■ **Текст для анализа**
++++
С другой стороны, внутри Большого совета образуется более узкий совет доверенных лиц короля — государственный совет. Внутри Большого государственного совета — опять же самый узкий круг этих доверенных лиц — тайный государственный совет, или кабинет (Privy Council). Названия не всегда совпадают, еще в меньшей степени формально определено государственно-правовое значение. Когда английское королевство стало приближаться к абсолютизму (XVI век) и в эпоху Стюартов кабинет сильно походил на совет короля абсолютистского типа, король созывал членов этого кабинета по своему усмотрению, зависимости от обеих палат парламента не существовало, как и не было притязаний на это.
Развитие подлинного парламентского правительства и кабинета начинается лишь с признания действенности принципа политического согласия кабинета и парламента, когда отступают методы политической ответственности в форме юстиции (обвинения нижней палаты в отношении министров, приговоры верхней палаты в качестве государственного суда, так называемый impeachment). Положение, что кабинет и парламент должны прийти к согласию, возникло сначала без всякого плана и принципиального осознания с восхождением на трон Оранских. Поэтому часто 1689 год называется началом развития парламентаризма, поскольку король Вильгельм III естественным образом призвал в свой кабинет сторонников той партии, что пригласила его на трон. Лишь в 1695 году кабинет в соответствии с партийной принадлежностью полностью соответствовал парламентскому большинству. По этой причине Хасбах обозначает этот год «годом рождения первого кабинета» (Hasbach. Die parlamentarische Kabinettsregierung, 1919, S. 45). В 1700 и 1701 годах к власти в парламенте вновь приходит другая партия, тори, и король призывает сторонников этой партии в свой кабинет. Поскольку здесь впервые фиксируется зависимость кабинета от, соответственно, господствующей партии в парламенте и своего рода смена правительственной и оппозиционной партии — alternative government, — эти годы также могут именоваться началом парламентского правления. Тем не менее король сохраняет полномочие свободно назначать и увольнять членов кабинета. Он принимает участие во всех заседаниях кабинета, осуществляет председательство и определяет основные направления политики. С 1715 года это изменяется, поскольку Георг I уже не принимал участия в заседаниях кабинета якобы из-за незнания английского, в действительности же (см.: Michael. Ztschr. f?r Politik, 1913, Bd. 6, S. 577f) потому, что его интерес к политическим делам Англии был незначительным и он полностью чувствовал себя немецким курфюрстом. Его фактическое влияние казалось ему недостаточно значительным, чтобы принимать участие в заседаниях. Дэвид Юм писал в своих политических статьях, вышедших в 1742 году, что одобрение короля есть «немного больше, чем формальность». Однако правительство остается королевским правительством. С правовой точки зрения король (до сегодняшнего дня) сохраняет все властные полномочия правительства и только вынужден осуществлять их через своих министров. Ансон формулирует это так: раньше король правил через министров, теперь министры правят через короля.
++++
■ **Исходные данные**
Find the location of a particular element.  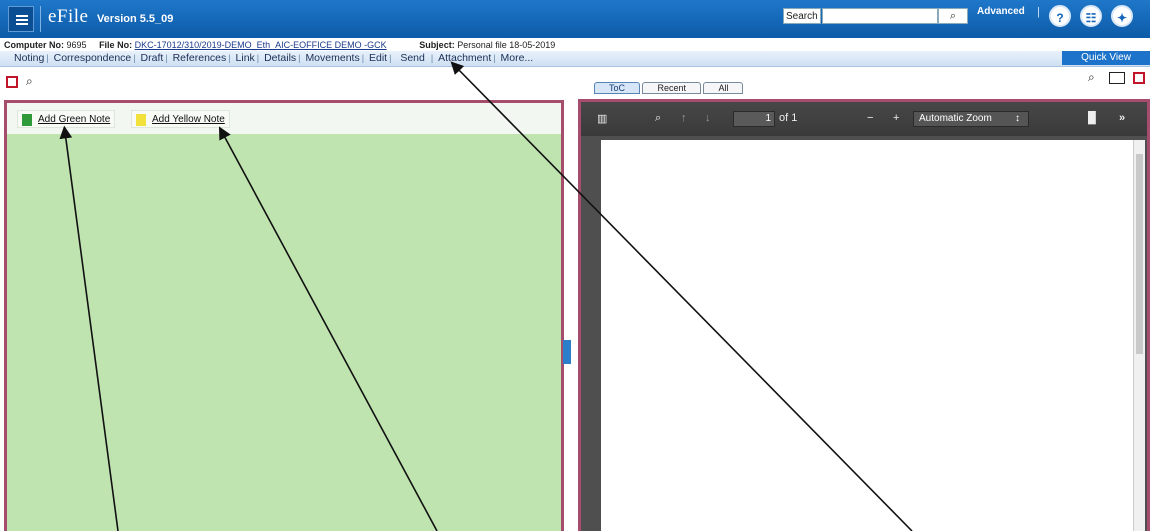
++++
■ **Что нужно сделать**
Повторите без изменений отрывок из текста об английском кабинете, начиная со слов «С другой стороны, внутри» и заканчивая словами «притязаний на это.».

■ **Ответ на задание**
С другой стороны, внутри Большого совета образуется более узкий совет доверенных лиц короля — государственный совет. Внутри Большого государственного совета — опять же самый узкий круг этих доверенных лиц — тайный государственный совет, или кабинет (Privy Council). Названия не всегда совпадают, еще в меньшей степени формально определено государственно-правовое значение. Когда английское королевство стало приближаться к абсолютизму (XVI век) и в эпоху Стюартов кабинет сильно походил на совет короля абсолютистского типа, король созывал членов этого кабинета по своему усмотрению, зависимости от обеих палат парламента не существовало, как и не было притязаний на это.